Mary Vacharidis

JOURNALISTE

Journaliste chez Bilan, Mary Vakaridis vit à Zurich depuis 1997. Durant sa carrière professionnelle, elle a travaillé pour différents titres de la presse quotidienne, ainsi que pour la télévision puis la radio romandes (RTS). Diplômée de l'Université de Lausanne en Lettres, elle chérit son statut de journaliste qui lui permet de laisser libre cours à sa curiosité.

Nouveaux métiers: une chance d’évoluer

Une personne sur cinq en suisse pense avoir choisi le mauvais métier, alors que les exigences évoluent constamment

Alors que l’industrie du tourisme doit relever cet été un défi crucial en persuadant les Helvètes de partir à la découverte de leur pays, Martin Nydegger est l’homme de tous les fronts. A la tête de Suisse Tourisme depuis 2018, cet expert de 49 ans n’en a pas moins derrière lui un parcours singulier qui illustre au mieux le dossier que nous vous proposons dans cette édition. Une carrière qui met en lumière les formidables opportunités qu’offre notre système de formation afin d’exercer toujours un métier en phase avec l’actualité. Après avoir grandi dans la ferme familiale, le Bernois effectue un apprentissage de mécanicien en machines agricoles. Lors de son service militaire, il sillonne la Suisse comme chauffeur et trouve sa vocation: il entrera à l’Ecole supérieure de tourisme des Grisons, à Samedan. Dans le cadre de sa formation, il travaille six mois à l’Hôtel Taj Mahal de Mumbai. Suit un MBA à Glasgow. Il rejoint Suisse Tourisme en 2005 et améliore ses compétences grâce à une formation en stratégie du marketing à Stanford, aux Etats-Unis. Son ascension professionnelle rapide ne l’empêche pas de prendre un congé sabbatique pour parcourir, sac au dos, le chemin de Saint-Jacques-de-Compostelle, avant d’être nommé à son poste actuel.

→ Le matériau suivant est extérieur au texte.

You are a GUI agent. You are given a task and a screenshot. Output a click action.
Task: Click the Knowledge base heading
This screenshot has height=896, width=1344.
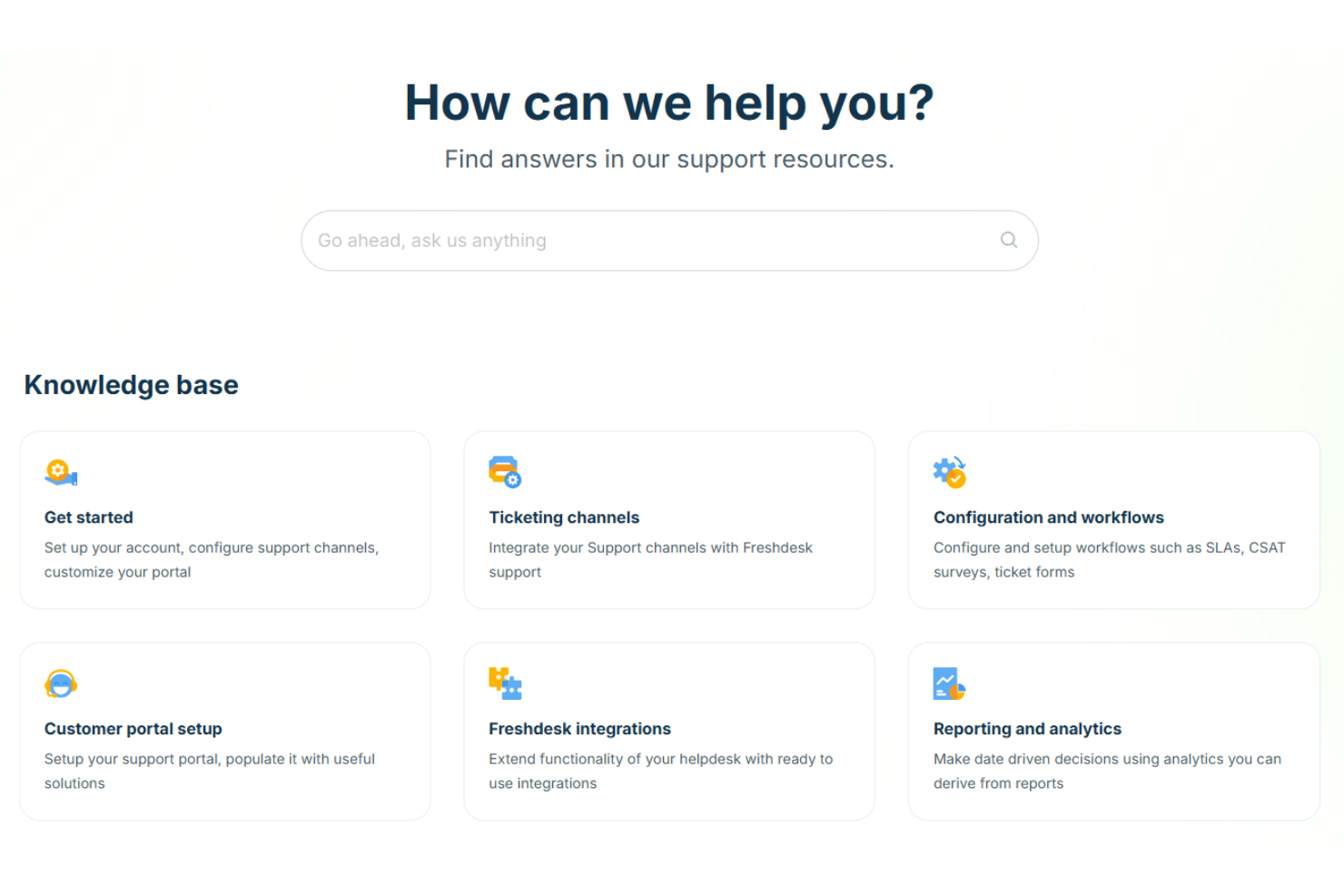click(x=131, y=384)

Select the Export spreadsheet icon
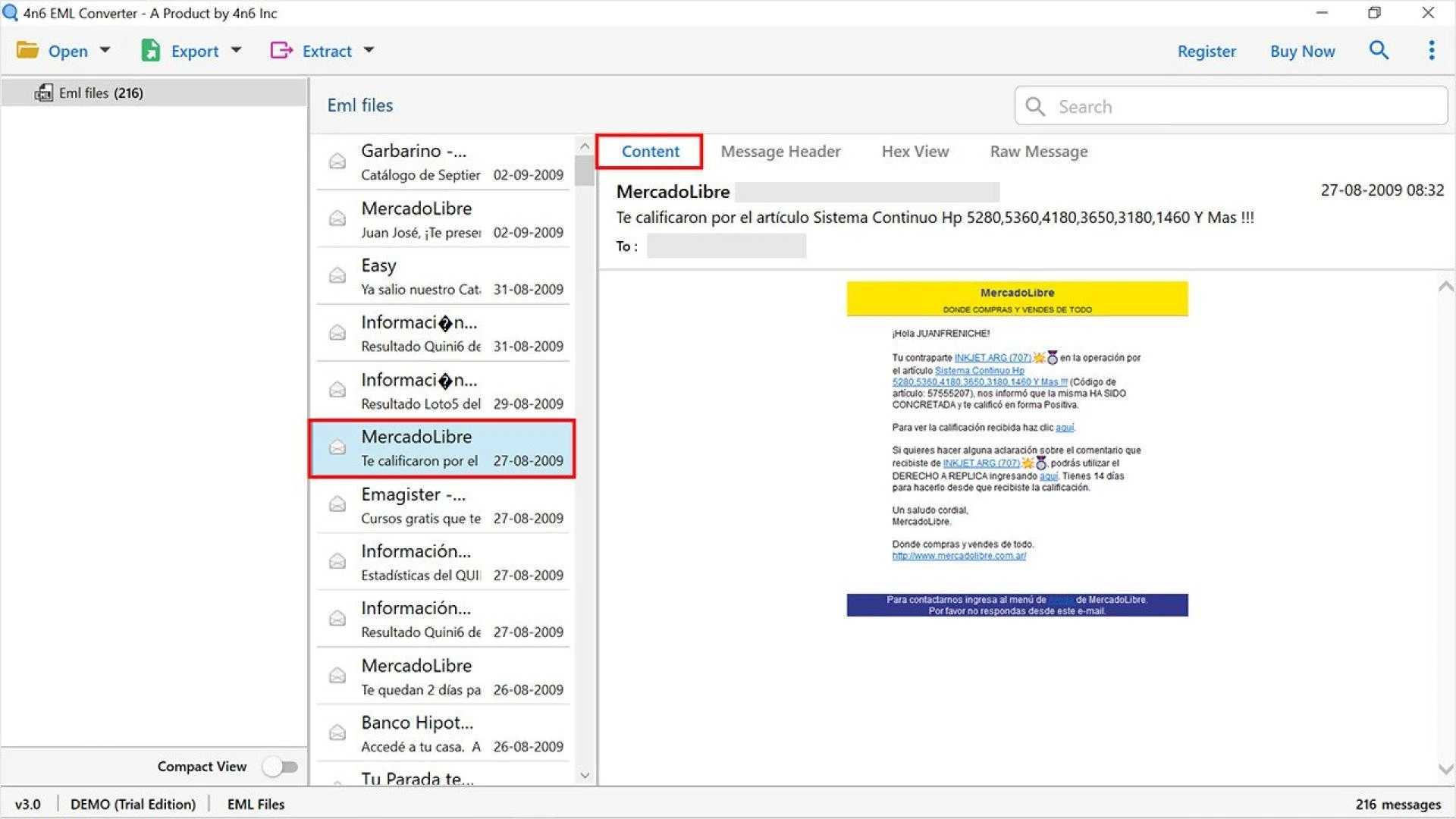[150, 50]
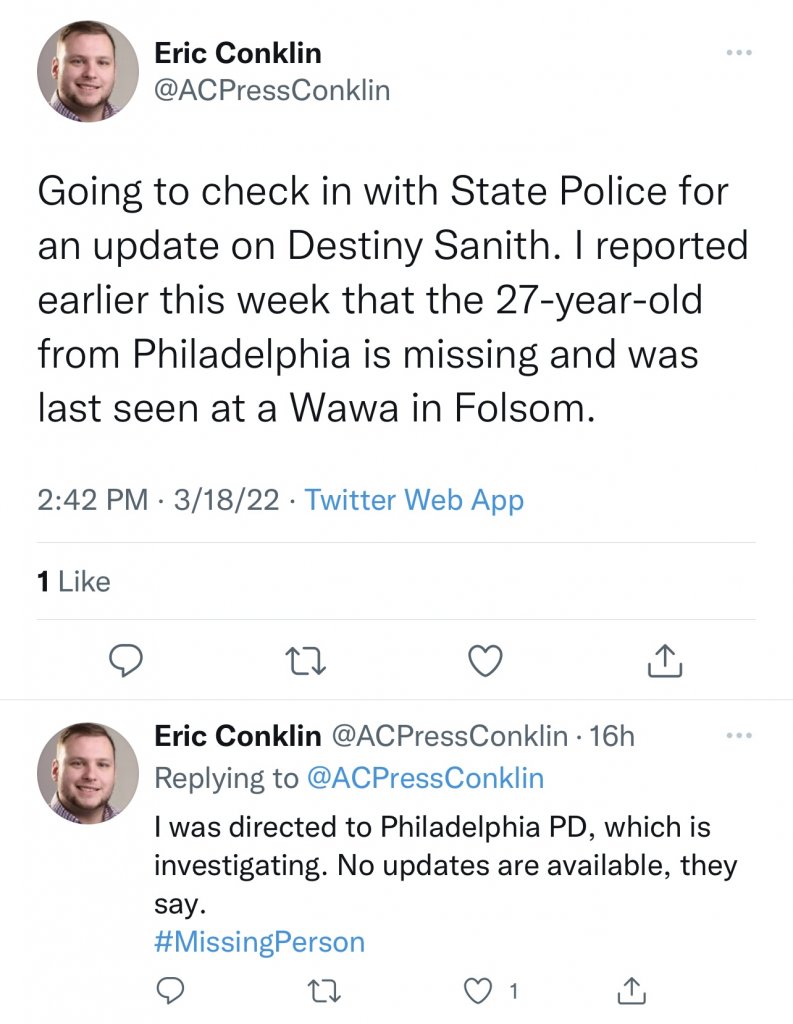The height and width of the screenshot is (1024, 793).
Task: Open the #MissingPerson hashtag
Action: 259,942
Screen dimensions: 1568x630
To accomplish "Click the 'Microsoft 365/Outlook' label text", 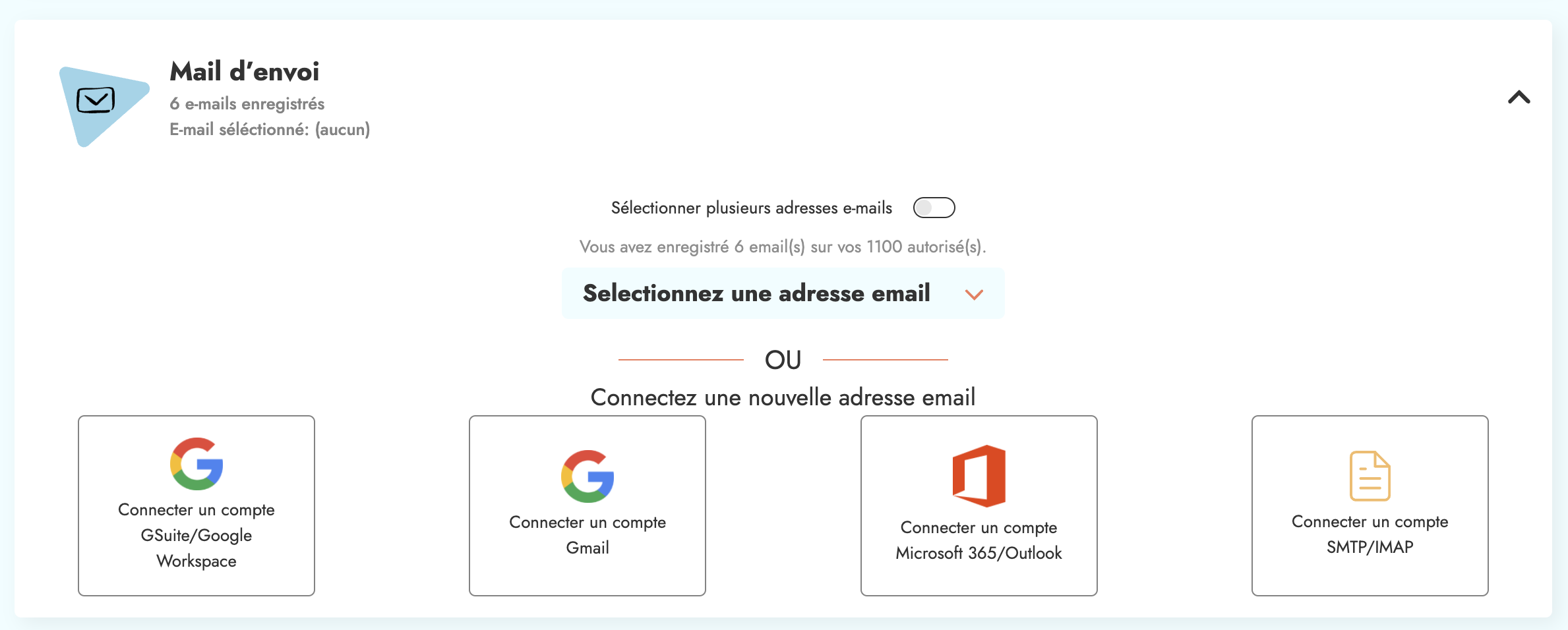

Pour Martin Nydegger, la mobilité professionnelle a été une aspiration personnelle qui a considérablement enrichi son bagage. Alors que la quatrième révolution industrielle liée à l’intelligence artificielle débute à peine, cette façon de faire évoluer son profil est en passe de devenir une obligation. Dans le monde d’aujourd’hui, les exigences évoluent constamment. En même temps, en Suisse, une personne sur cinq pense avoir choisi le mauvais métier, selon une étude de l’entreprise de placement RH Kelly Services. Evolution et changement de voie sont devenus la règle plutôt que l’exception, dans une société en constante transformation. La reconversion constitue une tendance en hausse. Chez les 25-39 ans, la mobilité s’est accrue de près de 60% en vingt-cinq ans, selon l’Office fédéral de la statistique.

Trop peu de formation continue

Contrairement à une idée reçue, les Suisses se révèlent plutôt mauvais élèves en termes de formation continue, alors qu’il s’agit d’une condition indispensable si l’on veut rester employable tout au long de sa carrière. Selon une étude «Decoding Global Trends», moins de la moitié des travailleurs suisses y consacrent une partie significative de leur temps, alors que la moyenne internationale se situe autour de 65%. Nous nous sentons également moins concernés par les nouvelles technologies et la mondialisation que dans d’autres pays. Alors, en espérant que notre dossier sur les nouveaux métiers vous donnera l’envie d’apprendre et d’évoluer, nous vous souhaitons une très bonne lecture.